Pokemon Go has proved a surprise smash hit for Nintendo (OTCPK:NTDOY), but the surge seen in its shares has attracted plenty of scepticism, with short sellers piling in.
Augmented reality has long been mooted as a future growth driver for the video games industry, but a breakthrough hit demonstrating the technology's commercial potential proved fleeting prior to last week's launch of the Pokemon Go. The viral hit, which is on track to overtake Twitter (NYSE:TWTR) in terms of daily users, has propelled Nintendo's shares to over twice their pre-launch levels as investors piled in to get a piece of the action. The unexpected success, and its impact on Nintendo's shares, have left plenty of doubters, however, as short interest in the company's shares has more than tripled in the last 10 days.
Current demand to borrow Nintendo's domestically listed shares now stands at 2.5% of shares outstanding, which matches the recent 12-month highs seen in the tail end of last year. Nintendo's ADR line of shares has also seen an even bigger jump in shorting activity with demand to borrow now three and a half times the levels seen a week ago. While both listings have proved popular with short sellers, the majority of short positions by value are found in the Japanese listing, which sees $840m of loans out to short sellers against $42m in the ADR listing.
GameStop sees covering
Another stock impacted by the recent volatility has been GameStop (NYSE:GME), which has been one of the first companies to capitalise on the game's ability to corral users looking to visit its augmented reality "stops". GameStop's CEO was quick to tout the impact of the increased footfall on its sales, which sent its shares up sharply on Monday. The latest surge added to a recent bounce in GameStop shares which are now up by 22% in the last month.

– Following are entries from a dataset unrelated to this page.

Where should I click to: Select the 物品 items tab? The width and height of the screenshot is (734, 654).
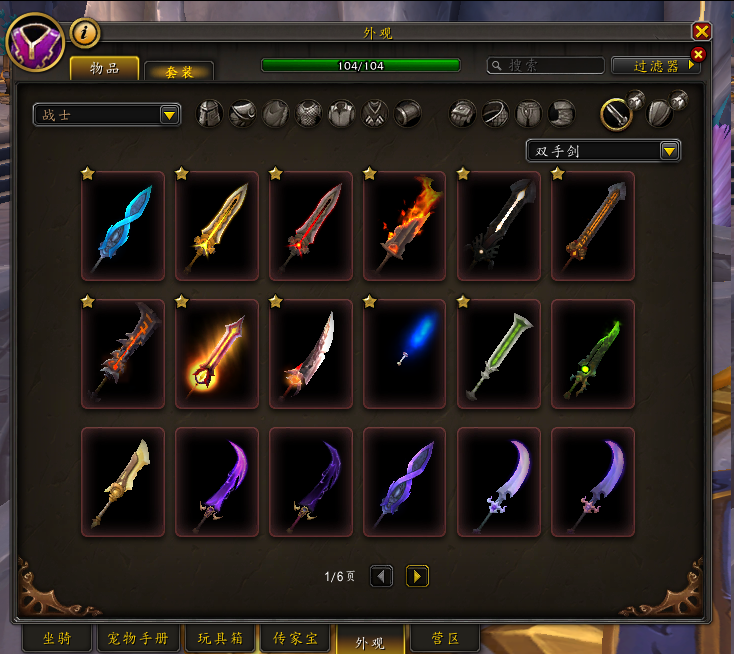[104, 68]
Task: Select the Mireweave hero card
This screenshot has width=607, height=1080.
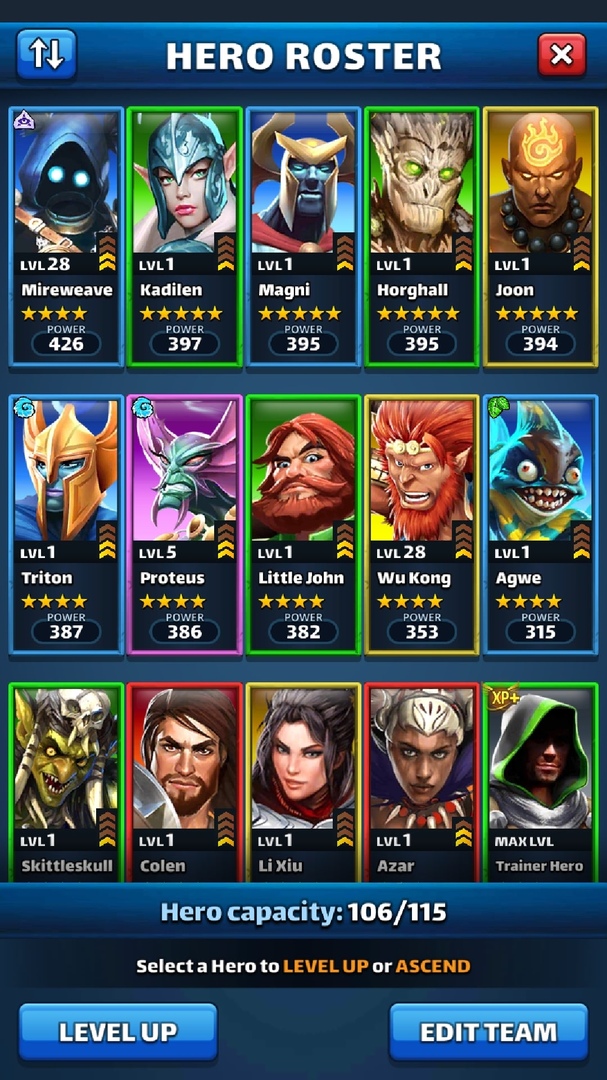Action: [x=66, y=236]
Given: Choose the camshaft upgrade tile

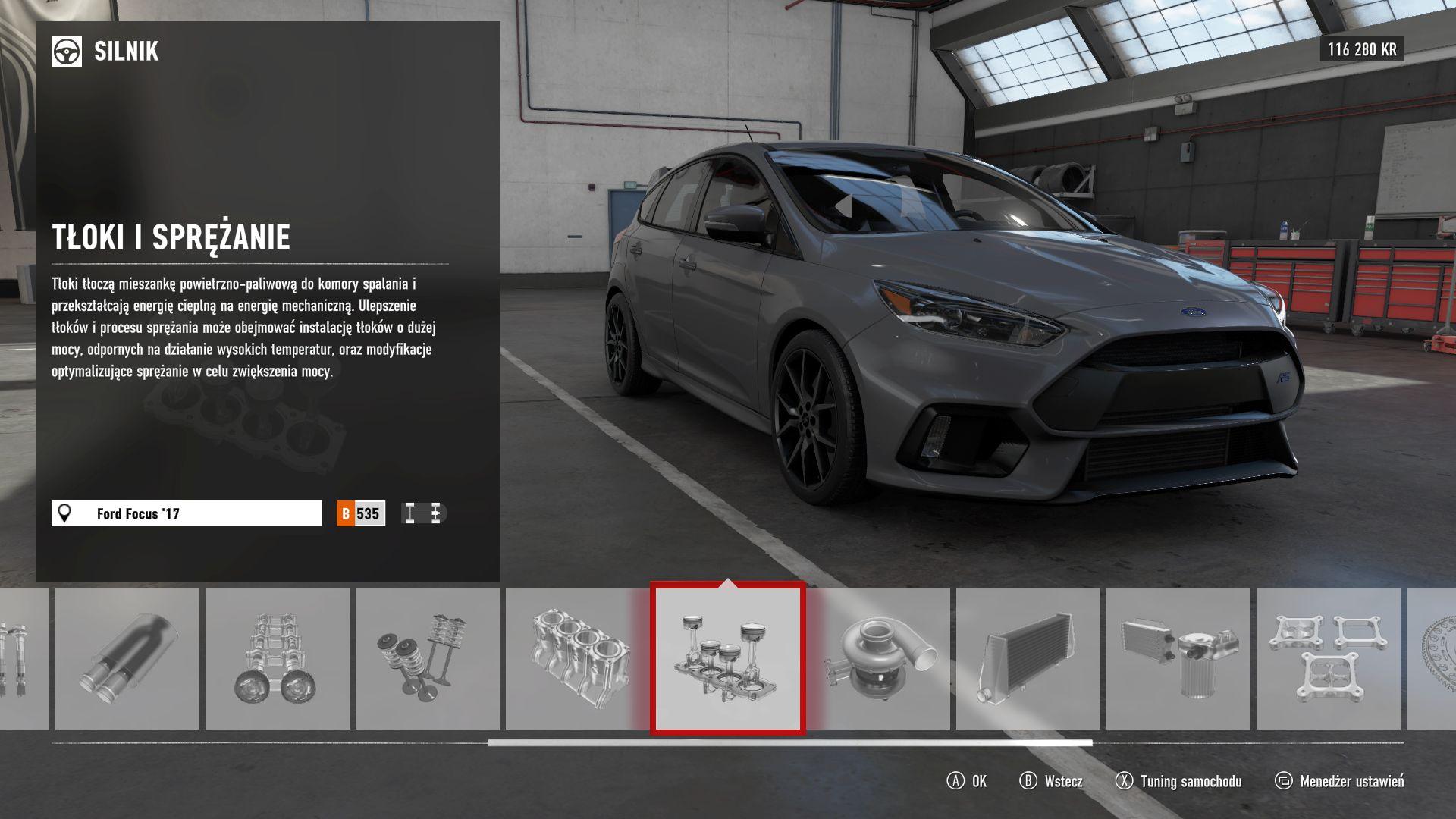Looking at the screenshot, I should click(x=277, y=659).
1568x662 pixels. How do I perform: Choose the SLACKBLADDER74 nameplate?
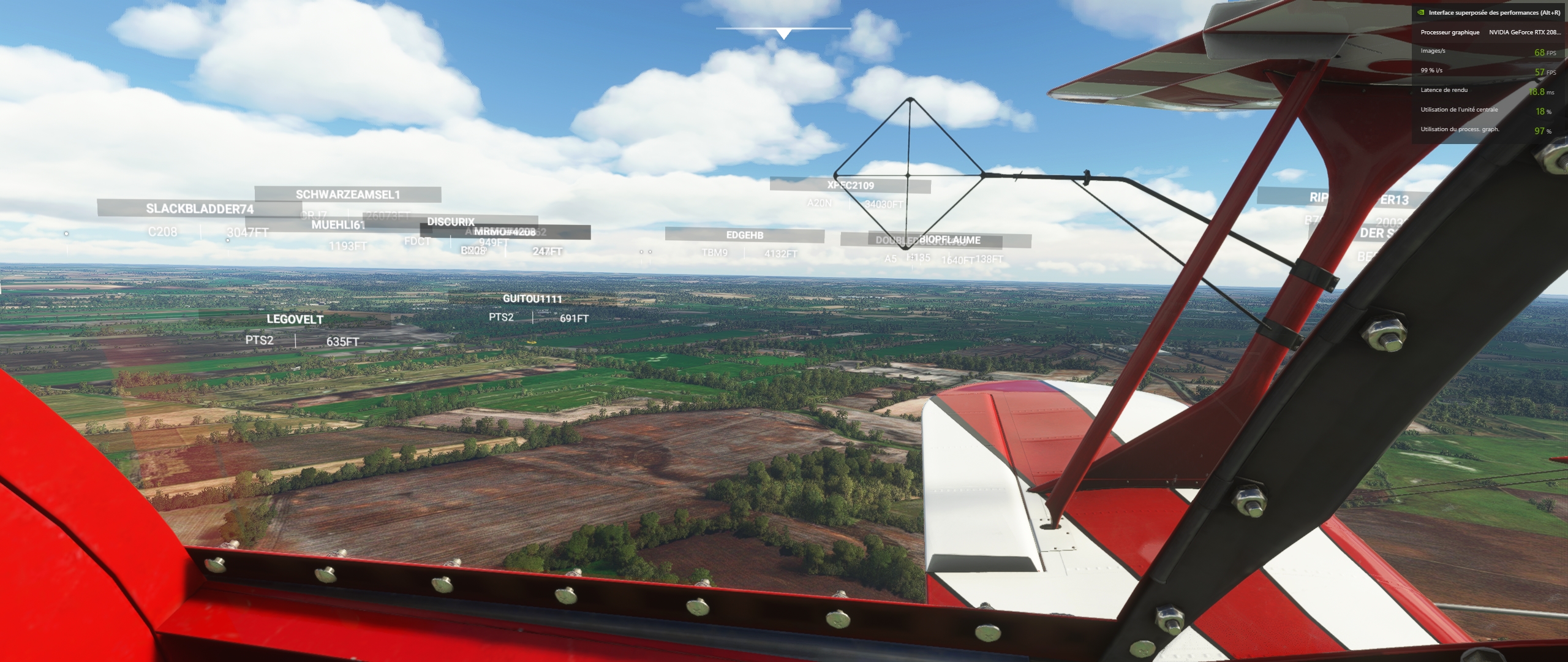[x=199, y=208]
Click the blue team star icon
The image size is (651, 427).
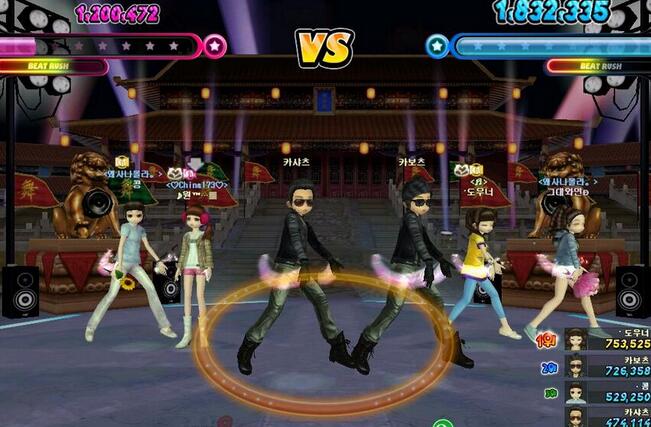pyautogui.click(x=437, y=45)
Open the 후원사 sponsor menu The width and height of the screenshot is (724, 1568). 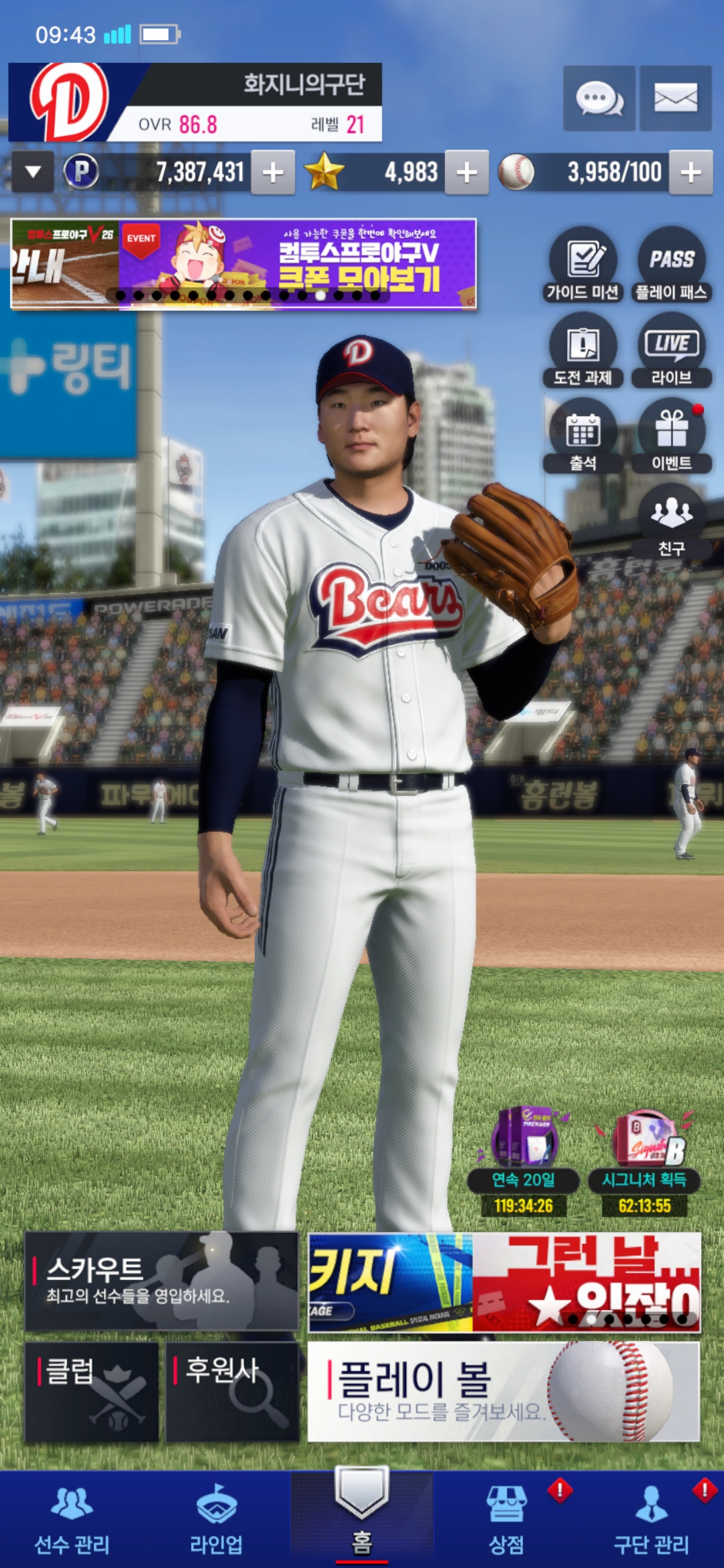coord(232,1391)
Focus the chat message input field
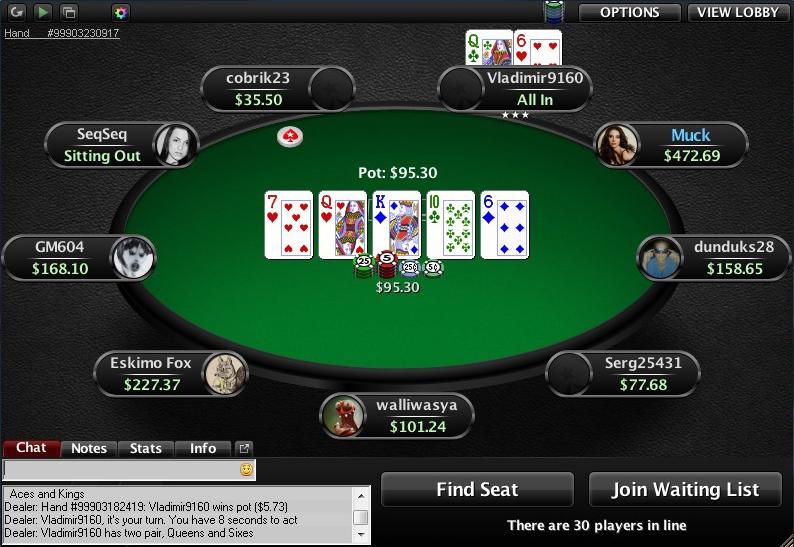794x547 pixels. 120,468
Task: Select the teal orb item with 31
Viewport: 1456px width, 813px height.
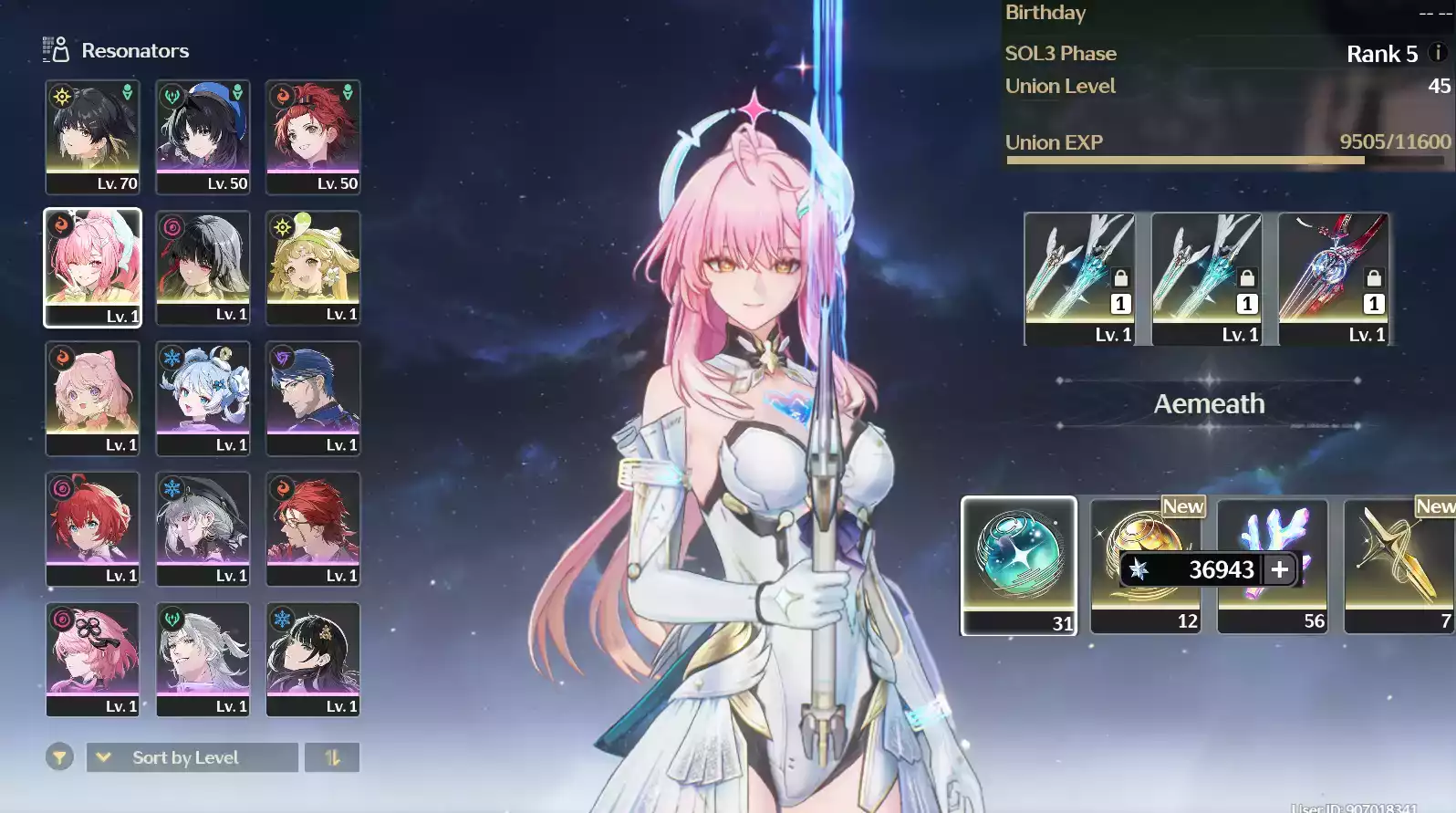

Unlike Nintendo, GameStop's recent surge has not seen any material increase in its already high short interest given the demand to borrow GME's shares is down by 20% in the last month to 18% of shares outstanding.
GameStop's current short interest is in fact the lowest in two and a half years and now stands at less than a third of the levels seen at the start of the year when a massive 50% of its shares were out on loan.
Nintendo's short interest isolated
The covering seen in GameStop's shares is echoed by the rest of the video games sector as the shorting activity among the constituents of the recently launched PureFunds Video Game Tech ETF (NYSEARCA:GAMR), which invests in Nintendo and GameStop, now lies at a new yearly low.
The current average demand to borrow shares of the ETF's constituents is 2.8% of shares outstanding, a fifth less than at the start of the year. The covering has been pretty universal as three quarters of the constituents that saw any significant shorting activity have seen demand to borrow fall in recent weeks.
Editor's Note: This article discusses one or more securities that do not trade on a major U.S. exchange. Please be aware of the risks associated with these stocks.